Other possible pathogens (although very rare) include other Chlamydophila species, other Legionella species, Coxiella burnetiid (Q fever), and respiratory viruses.
Knowledge of the diseases and clinical suspicion is important, but not sufficient for diagnosis. Only specific microbiological investigations allow a reliable diagnosis, which is useful for obligatory reporting and of great value for epidemiological purposes. A reliable microbiological diagnosis permits the tailoring of the type and duration of the treatment, even in cases where an adequate empiric, guideline-orientated treatment had been prescribed.

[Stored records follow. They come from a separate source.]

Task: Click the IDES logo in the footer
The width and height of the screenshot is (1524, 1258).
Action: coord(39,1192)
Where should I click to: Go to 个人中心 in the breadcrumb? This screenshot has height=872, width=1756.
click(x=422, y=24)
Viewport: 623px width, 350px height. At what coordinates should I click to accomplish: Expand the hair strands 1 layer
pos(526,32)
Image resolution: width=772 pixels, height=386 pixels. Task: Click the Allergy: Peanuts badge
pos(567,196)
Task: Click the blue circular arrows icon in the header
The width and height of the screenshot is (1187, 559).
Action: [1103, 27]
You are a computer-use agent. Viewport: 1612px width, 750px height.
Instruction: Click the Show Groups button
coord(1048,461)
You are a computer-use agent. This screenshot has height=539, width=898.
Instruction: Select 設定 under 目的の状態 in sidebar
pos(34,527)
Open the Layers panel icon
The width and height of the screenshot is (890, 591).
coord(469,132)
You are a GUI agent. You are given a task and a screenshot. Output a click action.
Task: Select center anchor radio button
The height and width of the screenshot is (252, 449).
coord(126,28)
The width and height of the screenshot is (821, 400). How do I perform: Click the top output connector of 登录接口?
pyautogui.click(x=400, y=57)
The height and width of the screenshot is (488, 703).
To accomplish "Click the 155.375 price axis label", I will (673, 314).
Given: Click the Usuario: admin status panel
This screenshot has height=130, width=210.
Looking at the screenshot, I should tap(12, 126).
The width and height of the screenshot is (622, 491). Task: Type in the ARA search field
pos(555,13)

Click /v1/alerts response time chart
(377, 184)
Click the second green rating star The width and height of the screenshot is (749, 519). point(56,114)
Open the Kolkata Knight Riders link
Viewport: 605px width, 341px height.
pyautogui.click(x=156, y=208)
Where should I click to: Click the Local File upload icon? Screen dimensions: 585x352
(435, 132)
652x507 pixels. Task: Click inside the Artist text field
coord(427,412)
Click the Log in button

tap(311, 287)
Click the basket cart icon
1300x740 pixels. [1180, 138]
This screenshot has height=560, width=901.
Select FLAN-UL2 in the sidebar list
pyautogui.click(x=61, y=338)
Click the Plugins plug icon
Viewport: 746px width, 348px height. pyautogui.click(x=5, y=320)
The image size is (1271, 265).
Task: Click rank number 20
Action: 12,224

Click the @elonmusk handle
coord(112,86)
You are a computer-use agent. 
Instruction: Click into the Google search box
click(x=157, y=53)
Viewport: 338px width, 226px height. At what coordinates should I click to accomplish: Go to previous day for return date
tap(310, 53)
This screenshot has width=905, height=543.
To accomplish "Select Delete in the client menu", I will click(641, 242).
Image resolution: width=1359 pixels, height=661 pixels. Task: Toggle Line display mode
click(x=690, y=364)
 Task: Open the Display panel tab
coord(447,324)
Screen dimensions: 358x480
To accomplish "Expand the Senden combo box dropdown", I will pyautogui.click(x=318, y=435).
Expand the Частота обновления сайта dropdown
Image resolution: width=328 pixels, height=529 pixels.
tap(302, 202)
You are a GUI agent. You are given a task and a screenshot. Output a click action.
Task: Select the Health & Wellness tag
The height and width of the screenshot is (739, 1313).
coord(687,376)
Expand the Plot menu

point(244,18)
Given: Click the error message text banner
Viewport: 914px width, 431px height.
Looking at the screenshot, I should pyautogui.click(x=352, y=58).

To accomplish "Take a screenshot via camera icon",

Chlamydophila (former Chlamydia) pneumoniae is an obligate intracellular parasite. According to the statistics, C. pneumoniae is the causative agent of about 5-15% of community-acquired pneumonia cases. The prevalence of the disease caused by this infectious agent tends to increase. Laboratory diagnostics using microbiological techniques is complicated. The comparison between the sensitivity of the microscopical method and PCR indicates that the frequency of pathogen detectability by microscopic examination is only 10-12% and by PCR at least 98% respectively. With meeting the requirements for culture technique, the sensitivity for chlamydia diagnostics is 60-80%, while PCR shows the sensitivity of at least 95-98%.
Mycoplasma pneumoniae is a single-celled Gram-negative microorganism without a cell wall. They are regarded as hardly cultivated microorganisms and considered to be superficial microorganisms of mucosa cells. Clinical, radiological, and laboratory data regarding M. pneumoniae-caused infections are inadequate to make an accurate diagnosis based on them. Therefore, laboratory diagnostics should include direct methods (first and foremost PCR) for detecting the microorganism in the biological material.
Legionella pneumophila is a Gram-negative bacterium, that proliferates in air conditioning systems, showerheads, humidifiers, and inhalers and causes legionellosis or Legionnaires’ disease. Diagnosis is based on the results of bacteriological inoculation and serological tests (indirect immunofluorescence). PCR-based diagnostics are used to confirm the diagnosis.
Prevalence data for patients admitted to the ICUs with community-acquired pneumonia: 17.8% of infections are due to Legionella pneumophila, and 2.7% and 2.2% to Mycoplasma and Chlamydophila, respectively. Legionellosis must therefore be considered in all patients admitted to the ICU with severe CAP. Mycoplasma pneumoniae and Chlamydophila pneumoniae causes infrequently severe illness in immunocompetent adults, but are more often diagnosed in children, the elderly, or immunocompromised hosts.